Friday, September 29, 2006

Life and Politics

It’s hard for me to ignore national politics because I don’t see them as separate from the needs and experiences of my family. We all have to live together as a community and I have to shut down a part of myself to keep politics "out” of my relationships with others. Politics stem from how we treat people as a society and that’s important to me. It’s never been separate from my family or my personal life.

I think that now is a time where Americans are turning against each other more than against the terrorists, and maybe its because of a fundamental disagreement about how we fight the terrorists, but that debate hardly makes the news...and in the mean time I’m feeling less safe in my own country as a liberal woman of a hated religion.

None of that means that our different opinions on how we see the world have to interfere in our friendships. It may cause discomfort between us, but conflict happens, even in the most loving relationships. I really don’t want to argue with people, I’m just trying to find out what their point of view is. How far off the edge is this country?

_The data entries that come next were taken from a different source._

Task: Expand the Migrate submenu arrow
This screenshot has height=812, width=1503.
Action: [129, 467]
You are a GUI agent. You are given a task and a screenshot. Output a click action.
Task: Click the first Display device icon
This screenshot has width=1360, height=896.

A lot of people and the media act like everyone has to think the same way or there will be “consequences.” I bet if honest people put their heads together we could come up with some great, moderate political solutions. The problem is that we’re not putting our heads together in our government or our press or our culture.

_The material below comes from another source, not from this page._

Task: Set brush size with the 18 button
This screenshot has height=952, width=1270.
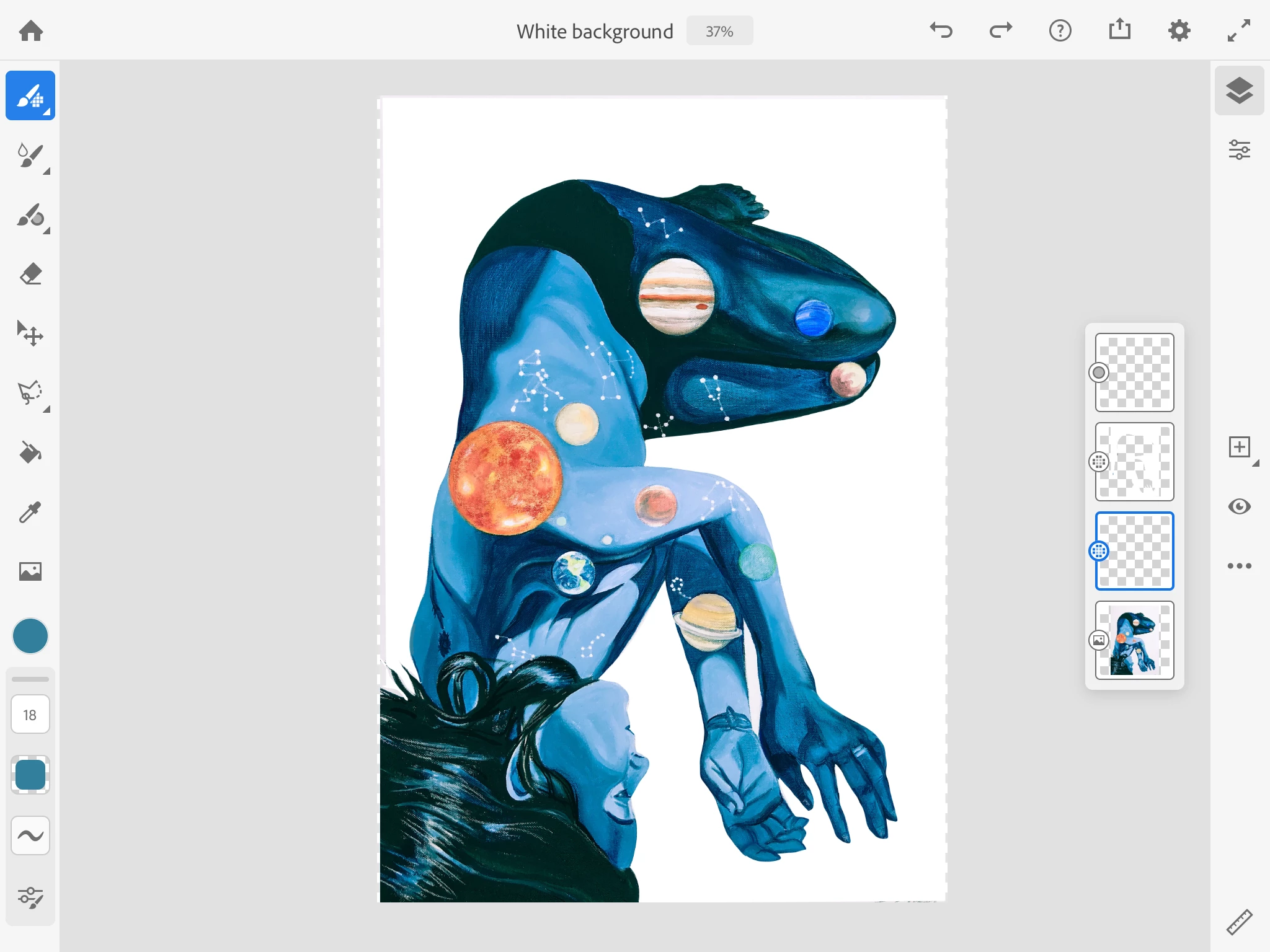Action: 30,715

Last weekend we had a big debate over a lot of the issues in front of this country with our family at a ceremonial dinner. The table was half conservative, half liberal, and it became quite apparent that even though our goals were similar (peace in America) the means of achieving it were very different. Often, the liberals were given an “either/or” argument, like, “Either we do what we’re doing, or we sit around and do nothing,” “Either we go to war for oil, or we stop driving our cars,” “If we hadn’t taken out Saddam, we would have done nothing,” “Either we bomb the hell out of Iran, or we do nothing.” The conservatives demanded short, easy answers, yes or no, and there was little room or patience for alternatives, other ideas, approaches, solutions, success! The good news is that by the end of the evening, we had tried to come closer in our views and left on good terms, one individual had actually flipped on her view of Iraq.

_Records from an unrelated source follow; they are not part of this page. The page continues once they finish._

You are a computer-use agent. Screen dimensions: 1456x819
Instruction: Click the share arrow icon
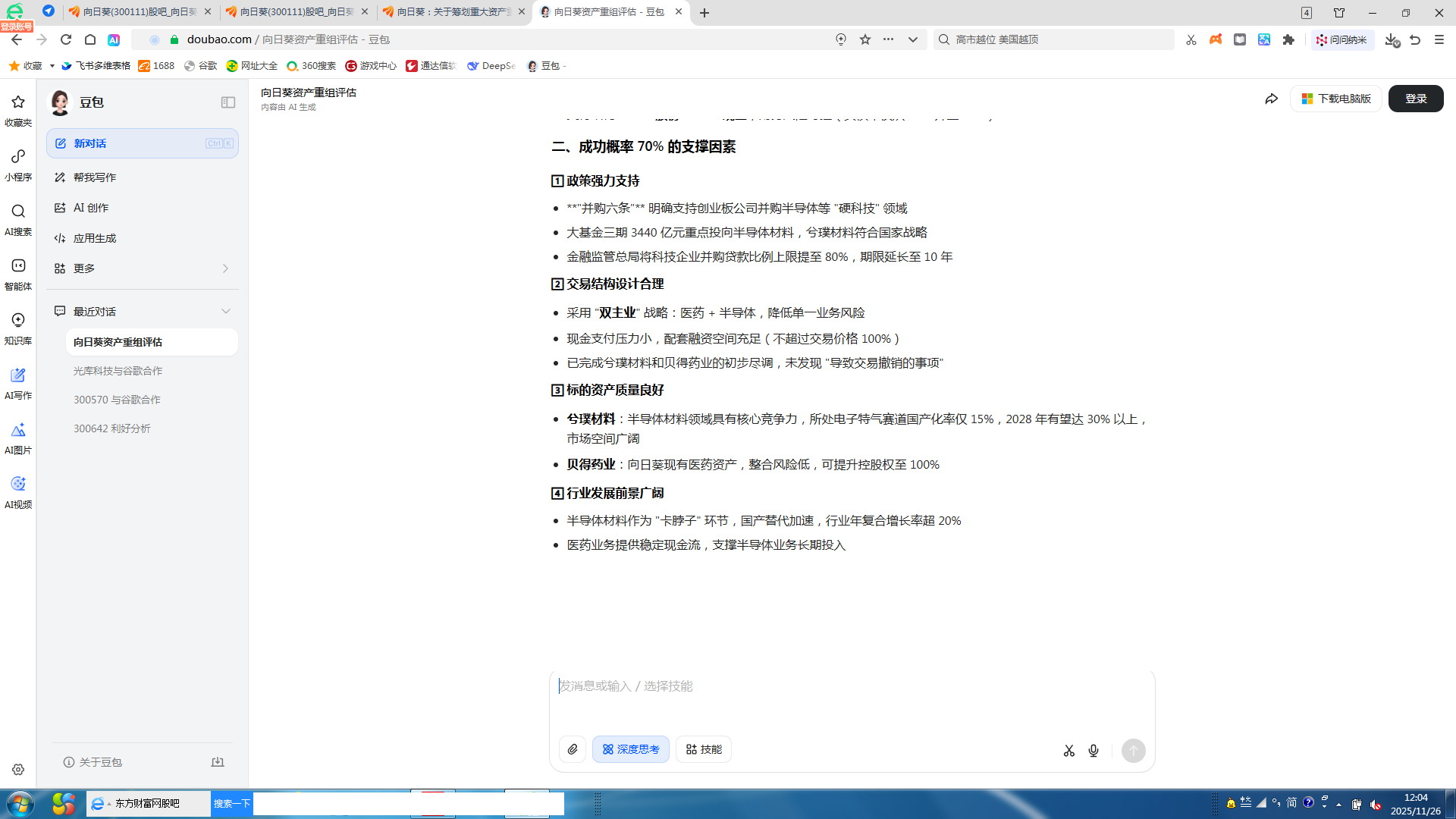tap(1272, 99)
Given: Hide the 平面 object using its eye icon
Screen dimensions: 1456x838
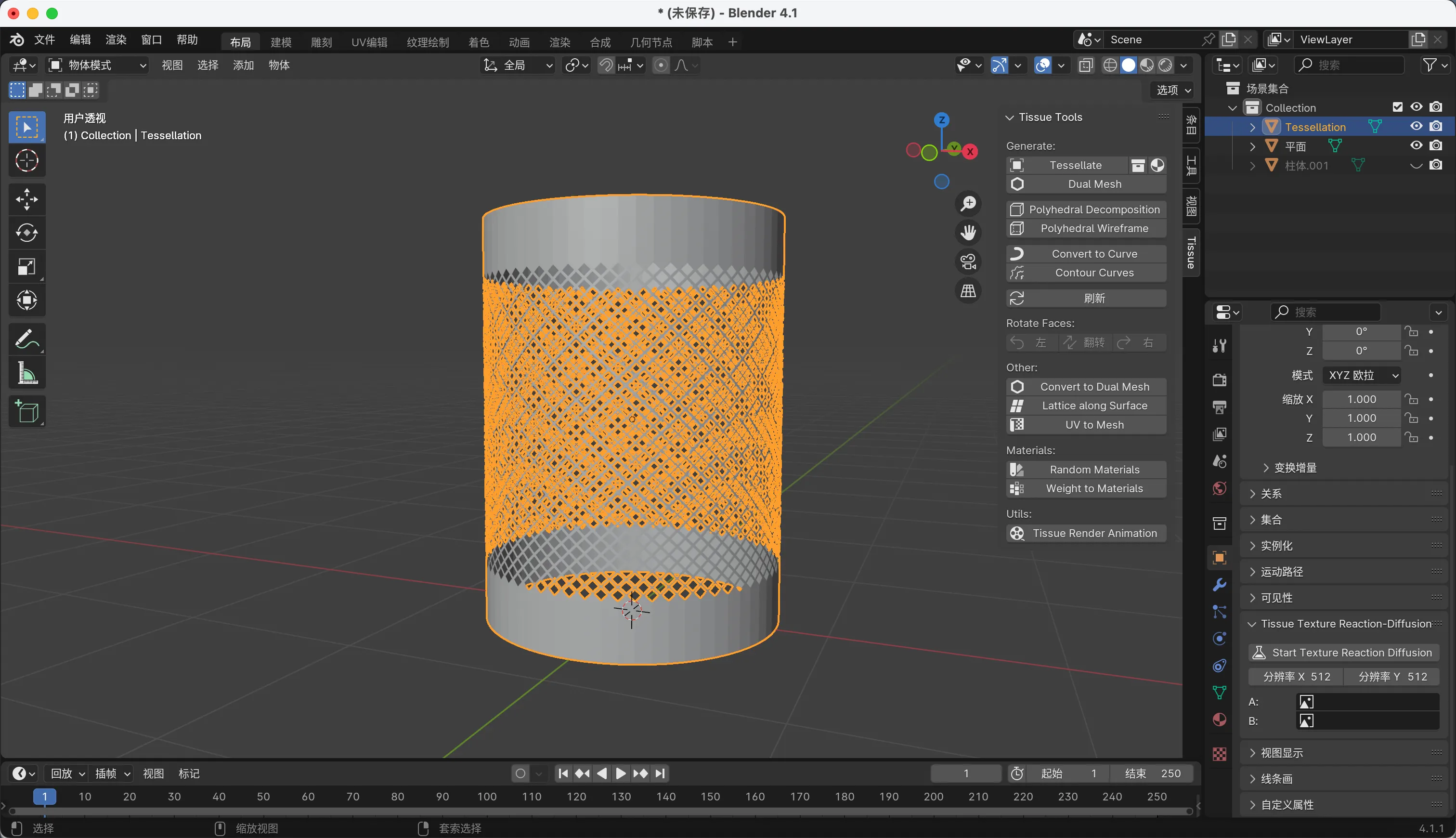Looking at the screenshot, I should [1417, 145].
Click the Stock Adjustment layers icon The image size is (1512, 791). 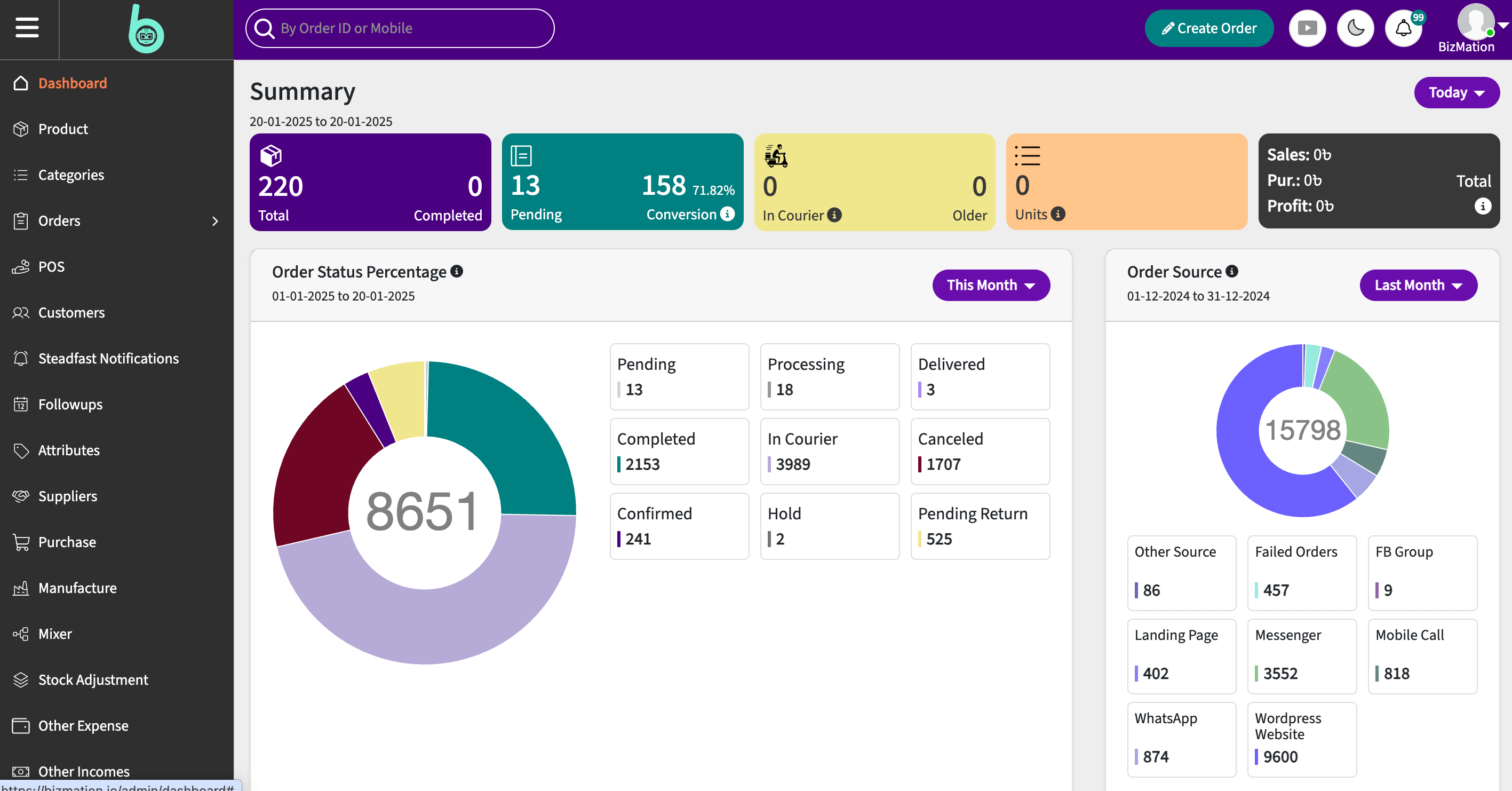pos(21,679)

I have a lot of faith in our country and our ability to stop terrorism and to come up with alternative fuels, so we don’t have to go to war for oil, but most people are stuck in this fear of everything. Fear that we don’t have enough oil, fear that we can’t survive without oil, fear that liberals want to ignore the terrorists, fear that we can’t stop Iran...

I want leaders that can rule our country with hope, vision, unity and a responsive, smart military. When I see policies that divide our people, that target our people, that intimidate and isolate our people, I see the kind of governing that has led to serious atrocities in the past.

Corruption is not always the same, and does not always have the same affect on people.